**Extrait à lire**
* * *

Il convient au préalable, de relever que les politiques économiques suivies par le Maroc sont dans une large mesure dictées ou du moins inspirées, depuis 1983, année du déclenchement de la crise de la dette dans ce pays, par les institutions de Bretton Woods formées du tandem Fonds monétaire international (FMI) et Banque mondiale.
Certes, le Maroc qui était pratiquement en situation de cessation de paiement vis-à-vis de l’extérieur en 1983, est parvenu, à la fin de la période d’ajustement structurel en 1993, à rétablir la viabilité de sa balance des paiements et à ramener à un niveau soutenable son déficit budgétaire. De même les réformes engagées notamment avec la Banque mondiale, contribuèrent grandement à une plus grande ouverture de l’économie marocaine sur l’extérieur, à sa modernisation, au renforcement de sa capacité à faire face à la concurrence et aux chocs extérieurs, et à la doter d’un système financier et bancaire solide et performant.
Cependant, le Maroc ne retrouva pas le chemin d’une croissance vigoureuse et pérenne à même de lui permettre de réussir son décollage économique, et continua à végéter en bas de tableau en matière d’indice de développement humain, par rapport à des pays de niveau de développement comparable.
Cette difficulté pour le Maroc à émerger économiquement, est, en grande partie, à notre sens, imputable aux limites des politiques économiques d’inspiration néolibérale suivies par ce pays sous les injonctions et les recommandations des institutions de Bretton Woods, et dont les maîtres mots sont dérégulation, désengagement de l’État, privatisation et ouverture des marchés.

* * *

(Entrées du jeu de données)
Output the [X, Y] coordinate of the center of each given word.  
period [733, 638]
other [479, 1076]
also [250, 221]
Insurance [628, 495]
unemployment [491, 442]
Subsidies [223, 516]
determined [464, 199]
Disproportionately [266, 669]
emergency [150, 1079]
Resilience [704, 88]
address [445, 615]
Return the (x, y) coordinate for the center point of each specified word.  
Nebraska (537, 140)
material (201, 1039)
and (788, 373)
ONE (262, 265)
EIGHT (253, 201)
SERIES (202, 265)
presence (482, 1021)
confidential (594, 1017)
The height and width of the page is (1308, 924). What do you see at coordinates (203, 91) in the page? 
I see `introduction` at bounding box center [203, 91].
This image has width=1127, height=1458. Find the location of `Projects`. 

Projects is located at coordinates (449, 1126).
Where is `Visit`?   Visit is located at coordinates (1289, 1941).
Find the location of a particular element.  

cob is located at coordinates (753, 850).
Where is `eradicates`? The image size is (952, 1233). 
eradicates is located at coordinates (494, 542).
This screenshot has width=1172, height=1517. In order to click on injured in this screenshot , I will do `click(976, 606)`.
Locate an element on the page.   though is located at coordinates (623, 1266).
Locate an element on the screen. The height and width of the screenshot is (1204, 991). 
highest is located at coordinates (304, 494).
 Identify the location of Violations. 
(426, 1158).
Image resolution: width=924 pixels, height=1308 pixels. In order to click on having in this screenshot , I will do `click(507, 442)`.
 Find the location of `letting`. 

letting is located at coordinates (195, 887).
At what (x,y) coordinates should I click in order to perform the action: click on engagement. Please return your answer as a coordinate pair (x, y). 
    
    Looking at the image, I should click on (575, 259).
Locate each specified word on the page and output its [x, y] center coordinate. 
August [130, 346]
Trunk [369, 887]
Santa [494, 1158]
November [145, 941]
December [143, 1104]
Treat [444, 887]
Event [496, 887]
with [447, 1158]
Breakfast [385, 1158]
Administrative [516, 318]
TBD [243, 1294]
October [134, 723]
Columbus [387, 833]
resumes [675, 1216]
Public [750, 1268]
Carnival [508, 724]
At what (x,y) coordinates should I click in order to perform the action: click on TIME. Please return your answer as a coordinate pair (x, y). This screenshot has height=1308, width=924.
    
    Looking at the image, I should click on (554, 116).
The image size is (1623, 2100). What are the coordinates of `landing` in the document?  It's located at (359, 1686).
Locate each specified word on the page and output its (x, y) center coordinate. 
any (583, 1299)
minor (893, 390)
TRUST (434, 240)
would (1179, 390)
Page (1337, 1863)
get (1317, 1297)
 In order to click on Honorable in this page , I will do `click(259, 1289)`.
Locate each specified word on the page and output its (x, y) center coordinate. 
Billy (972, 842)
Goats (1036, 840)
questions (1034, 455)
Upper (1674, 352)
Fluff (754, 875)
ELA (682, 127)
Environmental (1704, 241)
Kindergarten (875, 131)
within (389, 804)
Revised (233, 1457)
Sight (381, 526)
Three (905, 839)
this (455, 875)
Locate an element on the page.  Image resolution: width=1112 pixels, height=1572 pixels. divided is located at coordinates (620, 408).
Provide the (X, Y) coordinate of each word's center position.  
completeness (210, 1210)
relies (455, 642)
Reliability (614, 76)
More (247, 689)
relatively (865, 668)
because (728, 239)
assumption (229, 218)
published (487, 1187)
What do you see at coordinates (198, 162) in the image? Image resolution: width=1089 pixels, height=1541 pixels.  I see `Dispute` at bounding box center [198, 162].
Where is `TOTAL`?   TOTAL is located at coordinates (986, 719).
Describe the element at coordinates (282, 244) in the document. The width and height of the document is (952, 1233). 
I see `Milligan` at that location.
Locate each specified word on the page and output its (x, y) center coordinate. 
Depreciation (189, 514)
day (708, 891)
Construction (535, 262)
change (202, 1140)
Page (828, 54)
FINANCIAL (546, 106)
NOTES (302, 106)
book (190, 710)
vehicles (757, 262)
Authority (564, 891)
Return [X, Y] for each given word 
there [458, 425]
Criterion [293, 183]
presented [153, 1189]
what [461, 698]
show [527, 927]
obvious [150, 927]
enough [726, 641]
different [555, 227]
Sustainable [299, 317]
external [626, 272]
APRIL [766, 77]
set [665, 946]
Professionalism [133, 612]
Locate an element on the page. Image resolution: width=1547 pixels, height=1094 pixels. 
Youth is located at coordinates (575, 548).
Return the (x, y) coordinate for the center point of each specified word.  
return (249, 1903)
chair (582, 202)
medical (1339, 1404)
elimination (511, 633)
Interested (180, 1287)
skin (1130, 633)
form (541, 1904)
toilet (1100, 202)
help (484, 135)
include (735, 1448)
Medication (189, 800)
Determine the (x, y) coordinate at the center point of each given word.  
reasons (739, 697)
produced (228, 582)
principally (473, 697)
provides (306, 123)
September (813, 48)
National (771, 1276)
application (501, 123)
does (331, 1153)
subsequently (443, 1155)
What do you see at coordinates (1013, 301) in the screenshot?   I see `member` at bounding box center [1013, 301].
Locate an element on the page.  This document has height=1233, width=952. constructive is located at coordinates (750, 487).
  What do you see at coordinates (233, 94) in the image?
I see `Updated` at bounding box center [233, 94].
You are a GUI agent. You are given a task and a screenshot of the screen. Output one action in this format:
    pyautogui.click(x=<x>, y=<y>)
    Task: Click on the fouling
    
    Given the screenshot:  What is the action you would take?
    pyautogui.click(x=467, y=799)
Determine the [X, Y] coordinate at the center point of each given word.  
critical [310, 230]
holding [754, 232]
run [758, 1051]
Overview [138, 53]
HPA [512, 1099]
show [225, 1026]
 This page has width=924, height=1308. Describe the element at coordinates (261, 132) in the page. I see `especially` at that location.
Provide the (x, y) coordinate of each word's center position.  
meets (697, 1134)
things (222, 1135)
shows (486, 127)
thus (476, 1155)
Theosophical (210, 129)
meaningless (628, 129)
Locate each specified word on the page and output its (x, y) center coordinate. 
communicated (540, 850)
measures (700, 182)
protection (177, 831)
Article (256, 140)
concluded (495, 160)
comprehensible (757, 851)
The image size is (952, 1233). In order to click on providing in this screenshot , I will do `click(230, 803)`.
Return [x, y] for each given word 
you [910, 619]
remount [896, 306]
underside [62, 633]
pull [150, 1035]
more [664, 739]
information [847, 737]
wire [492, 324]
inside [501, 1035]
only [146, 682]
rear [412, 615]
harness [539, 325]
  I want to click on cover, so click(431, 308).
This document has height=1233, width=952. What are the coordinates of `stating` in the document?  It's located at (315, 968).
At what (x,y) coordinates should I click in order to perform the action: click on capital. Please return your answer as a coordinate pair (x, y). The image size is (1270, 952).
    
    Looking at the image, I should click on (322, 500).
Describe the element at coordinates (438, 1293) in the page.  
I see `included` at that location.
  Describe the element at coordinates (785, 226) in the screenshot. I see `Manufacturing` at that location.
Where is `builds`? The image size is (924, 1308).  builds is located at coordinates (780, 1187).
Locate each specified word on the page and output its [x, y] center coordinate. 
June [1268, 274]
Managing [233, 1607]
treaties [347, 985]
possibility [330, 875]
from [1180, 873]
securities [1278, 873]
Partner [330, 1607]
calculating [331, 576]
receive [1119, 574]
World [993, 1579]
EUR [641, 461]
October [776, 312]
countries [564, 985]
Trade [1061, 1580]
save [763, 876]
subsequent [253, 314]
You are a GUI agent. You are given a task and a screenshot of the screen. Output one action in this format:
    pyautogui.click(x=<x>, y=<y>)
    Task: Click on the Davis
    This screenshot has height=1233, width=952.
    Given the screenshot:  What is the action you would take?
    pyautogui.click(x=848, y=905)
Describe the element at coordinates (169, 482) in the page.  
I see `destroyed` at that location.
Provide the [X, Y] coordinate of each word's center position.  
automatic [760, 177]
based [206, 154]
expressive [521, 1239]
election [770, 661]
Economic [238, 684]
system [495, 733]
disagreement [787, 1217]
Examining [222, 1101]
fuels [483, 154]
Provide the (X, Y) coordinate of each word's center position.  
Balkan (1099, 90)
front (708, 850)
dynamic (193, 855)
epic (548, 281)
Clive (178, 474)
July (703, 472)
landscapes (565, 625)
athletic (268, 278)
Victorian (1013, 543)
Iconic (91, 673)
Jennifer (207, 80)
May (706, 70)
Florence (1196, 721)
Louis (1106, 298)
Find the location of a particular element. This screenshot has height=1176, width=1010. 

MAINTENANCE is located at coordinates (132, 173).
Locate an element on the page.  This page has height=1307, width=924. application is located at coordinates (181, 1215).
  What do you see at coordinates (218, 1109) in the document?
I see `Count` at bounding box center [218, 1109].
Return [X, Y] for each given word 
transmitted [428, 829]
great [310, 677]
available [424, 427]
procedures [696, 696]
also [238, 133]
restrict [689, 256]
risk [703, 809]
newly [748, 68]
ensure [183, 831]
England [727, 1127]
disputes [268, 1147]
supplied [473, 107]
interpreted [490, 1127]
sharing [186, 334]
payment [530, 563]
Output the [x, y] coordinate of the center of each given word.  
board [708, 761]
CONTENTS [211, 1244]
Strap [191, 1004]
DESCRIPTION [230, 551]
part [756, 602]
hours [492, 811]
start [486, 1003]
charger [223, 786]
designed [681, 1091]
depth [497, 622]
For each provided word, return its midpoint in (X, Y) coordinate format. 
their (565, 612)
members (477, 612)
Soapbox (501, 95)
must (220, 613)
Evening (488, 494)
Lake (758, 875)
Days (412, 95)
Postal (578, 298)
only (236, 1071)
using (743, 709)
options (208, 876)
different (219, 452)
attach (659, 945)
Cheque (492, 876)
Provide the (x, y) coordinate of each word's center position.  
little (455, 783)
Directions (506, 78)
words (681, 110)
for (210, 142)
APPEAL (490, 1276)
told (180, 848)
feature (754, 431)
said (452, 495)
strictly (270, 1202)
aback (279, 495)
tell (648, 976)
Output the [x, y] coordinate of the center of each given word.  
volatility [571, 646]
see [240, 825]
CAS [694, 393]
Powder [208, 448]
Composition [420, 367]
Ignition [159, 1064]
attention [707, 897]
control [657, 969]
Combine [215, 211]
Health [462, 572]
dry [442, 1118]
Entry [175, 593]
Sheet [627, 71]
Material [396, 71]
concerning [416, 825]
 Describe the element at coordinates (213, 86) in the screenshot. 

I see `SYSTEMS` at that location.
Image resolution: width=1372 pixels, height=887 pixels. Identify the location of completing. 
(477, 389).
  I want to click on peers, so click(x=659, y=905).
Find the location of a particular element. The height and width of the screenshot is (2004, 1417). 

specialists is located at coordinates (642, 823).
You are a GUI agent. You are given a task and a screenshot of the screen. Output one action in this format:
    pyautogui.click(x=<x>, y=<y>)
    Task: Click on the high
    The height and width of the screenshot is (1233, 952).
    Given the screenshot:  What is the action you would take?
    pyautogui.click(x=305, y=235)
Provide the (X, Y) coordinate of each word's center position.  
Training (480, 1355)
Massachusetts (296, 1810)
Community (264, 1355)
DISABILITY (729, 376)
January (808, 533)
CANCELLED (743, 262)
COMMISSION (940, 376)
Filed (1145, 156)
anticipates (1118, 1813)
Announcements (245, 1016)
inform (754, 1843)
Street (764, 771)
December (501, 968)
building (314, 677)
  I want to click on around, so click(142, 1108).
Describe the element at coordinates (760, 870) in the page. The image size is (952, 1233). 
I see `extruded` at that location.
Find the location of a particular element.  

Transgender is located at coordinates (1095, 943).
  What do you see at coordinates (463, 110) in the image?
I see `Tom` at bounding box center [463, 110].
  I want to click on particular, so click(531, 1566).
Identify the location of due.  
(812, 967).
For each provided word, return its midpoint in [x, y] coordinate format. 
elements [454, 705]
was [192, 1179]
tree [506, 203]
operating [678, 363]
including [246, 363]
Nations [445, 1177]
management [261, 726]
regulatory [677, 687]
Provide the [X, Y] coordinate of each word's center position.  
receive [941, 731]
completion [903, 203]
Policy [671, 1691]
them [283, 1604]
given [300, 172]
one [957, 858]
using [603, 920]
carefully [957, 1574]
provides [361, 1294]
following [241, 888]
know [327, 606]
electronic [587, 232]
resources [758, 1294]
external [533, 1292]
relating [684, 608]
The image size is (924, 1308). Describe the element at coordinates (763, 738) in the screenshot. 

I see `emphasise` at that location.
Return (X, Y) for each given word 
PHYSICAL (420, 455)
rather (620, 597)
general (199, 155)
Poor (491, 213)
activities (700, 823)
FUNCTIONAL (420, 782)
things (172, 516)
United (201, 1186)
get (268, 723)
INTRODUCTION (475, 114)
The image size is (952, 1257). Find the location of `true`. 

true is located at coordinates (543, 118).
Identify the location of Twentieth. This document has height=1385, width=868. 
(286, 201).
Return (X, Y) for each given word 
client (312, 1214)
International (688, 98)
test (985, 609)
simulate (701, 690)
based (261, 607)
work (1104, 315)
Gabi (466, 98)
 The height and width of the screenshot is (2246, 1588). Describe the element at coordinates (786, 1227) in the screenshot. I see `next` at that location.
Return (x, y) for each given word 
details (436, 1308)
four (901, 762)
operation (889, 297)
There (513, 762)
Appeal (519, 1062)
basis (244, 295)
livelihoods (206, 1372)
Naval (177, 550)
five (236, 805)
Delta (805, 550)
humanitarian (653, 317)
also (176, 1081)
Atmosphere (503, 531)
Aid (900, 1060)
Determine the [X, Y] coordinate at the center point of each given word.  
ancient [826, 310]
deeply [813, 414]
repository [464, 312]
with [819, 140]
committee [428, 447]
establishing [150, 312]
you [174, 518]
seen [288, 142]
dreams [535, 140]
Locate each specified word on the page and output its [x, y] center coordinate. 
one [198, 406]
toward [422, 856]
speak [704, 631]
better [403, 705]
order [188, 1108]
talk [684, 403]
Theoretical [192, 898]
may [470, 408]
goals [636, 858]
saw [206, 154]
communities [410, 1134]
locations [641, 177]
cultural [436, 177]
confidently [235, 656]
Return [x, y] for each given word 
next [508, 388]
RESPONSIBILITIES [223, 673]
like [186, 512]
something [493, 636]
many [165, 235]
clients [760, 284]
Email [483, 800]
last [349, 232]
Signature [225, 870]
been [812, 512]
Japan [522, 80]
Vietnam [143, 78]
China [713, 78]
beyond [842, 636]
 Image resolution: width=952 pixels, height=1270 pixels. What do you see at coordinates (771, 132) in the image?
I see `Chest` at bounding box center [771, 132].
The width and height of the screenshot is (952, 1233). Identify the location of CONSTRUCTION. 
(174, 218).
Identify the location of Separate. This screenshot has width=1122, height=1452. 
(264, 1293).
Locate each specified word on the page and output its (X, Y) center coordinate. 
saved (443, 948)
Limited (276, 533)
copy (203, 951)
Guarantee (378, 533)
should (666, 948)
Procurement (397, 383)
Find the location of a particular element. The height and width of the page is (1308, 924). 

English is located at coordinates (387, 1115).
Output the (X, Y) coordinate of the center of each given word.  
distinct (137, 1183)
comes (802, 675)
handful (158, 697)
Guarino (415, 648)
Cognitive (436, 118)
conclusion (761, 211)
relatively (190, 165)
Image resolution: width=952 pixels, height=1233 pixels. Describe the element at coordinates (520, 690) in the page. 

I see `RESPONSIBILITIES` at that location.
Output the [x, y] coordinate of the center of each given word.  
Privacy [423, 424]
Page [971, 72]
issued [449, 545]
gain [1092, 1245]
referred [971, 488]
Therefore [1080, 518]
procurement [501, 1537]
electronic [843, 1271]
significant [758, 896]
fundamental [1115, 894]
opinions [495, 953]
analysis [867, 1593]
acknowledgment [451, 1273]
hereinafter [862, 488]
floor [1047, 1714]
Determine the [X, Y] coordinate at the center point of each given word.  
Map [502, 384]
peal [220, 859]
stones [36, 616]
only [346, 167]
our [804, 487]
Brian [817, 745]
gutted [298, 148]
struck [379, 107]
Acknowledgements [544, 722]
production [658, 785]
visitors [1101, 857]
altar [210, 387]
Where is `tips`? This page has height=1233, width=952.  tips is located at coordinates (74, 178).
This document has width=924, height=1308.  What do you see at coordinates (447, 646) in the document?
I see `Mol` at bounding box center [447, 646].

* * *

**Tâches**
1: Pouvez-vous afficher à l'identique les lignes de données, de la ligne contenant « may [470, 408] » jusqu'à la ligne contenant « (174, 218). » incluse ?
2: Pourriez-vous poursuivre l'extrait sur les politiques économiques du Maroc à partir de l'endroit où il s'arrête ?
L'extrait et les lignes de données n'ont aucun rapport entre eux.

**Les réponses**
1:
may [470, 408]
goals [636, 858]
saw [206, 154]
communities [410, 1134]
locations [641, 177]
cultural [436, 177]
confidently [235, 656]
Return [x, y] for each given word 
next [508, 388]
RESPONSIBILITIES [223, 673]
like [186, 512]
something [493, 636]
many [165, 235]
clients [760, 284]
Email [483, 800]
last [349, 232]
Signature [225, 870]
been [812, 512]
Japan [522, 80]
Vietnam [143, 78]
China [713, 78]
beyond [842, 636]
 Image resolution: width=952 pixels, height=1270 pixels. What do you see at coordinates (771, 132) in the image?
I see `Chest` at bounding box center [771, 132].
The width and height of the screenshot is (952, 1233). Identify the location of CONSTRUCTION. 
(174, 218).

2:
Le rôle économique de l’État
En effet, ces politiques dévalorisent le rôle moteur que se doit d’assumer l’État dans la phase du décollage économique des pays en développement, à l’instar de ce que fut le cas des pays européens actuellement développés, des Etats-Unis, du Japon et plus récemment des pays du Sud-Est asiatique.
Le décollage économique d’un pays ne peut résulter que d’un effort collectif, de la mobilisation forte de citoyens motivés, donnant le meilleur d’eux-mêmes pour sortir leur pays du sous-développement, et c’est au niveau de l’État que cette volonté collective trouve son expression et sa traduction en orientations appropriées et actions concrètes. En somme, le décollage ou l’émergence économique d’un pays, aboutissement d’une volonté politique collective, est, avant tout, une affaire de l’État.
Bien sûr, le rôle moteur à assumer par l’État sur le plan socioéconomique dans les pays en développement, devra aller en s’atténuant à mesure que ces pays se développent et leur secteur privé se renforce et devient plus compétitif. Car il ne faut pas perdre de vue que la chute du mur de Berlin a scellé définitivement la faillite de l’économie dirigée ou étatisée, et a consacré la prééminence de l’économie de marché qui, cependant, ne signifie nullement, comme on peut le constater actuellement dans les pays développés, l’exclusion de l’État du champ économique.
L’Administration publique et les institutions de Bretton Woods :
L’administration publique étant l’instrument par excellence de l’intervention étatique, il fallait à tout prix, du point de vue des institutions de Bretton Woods, réduire son envergure quitte à voir du sureffectif là où il n’y en a pas, limiter son champ d’action et réduire son coût, au détriment de la qualité des services rendus aux citoyens. Ainsi, tout au long de la période de l’ajustement structurel, le FMI n’a cessé de prescrire dans le cadre des accords de confirmation, la limitation des recrutements et le gel des salaires.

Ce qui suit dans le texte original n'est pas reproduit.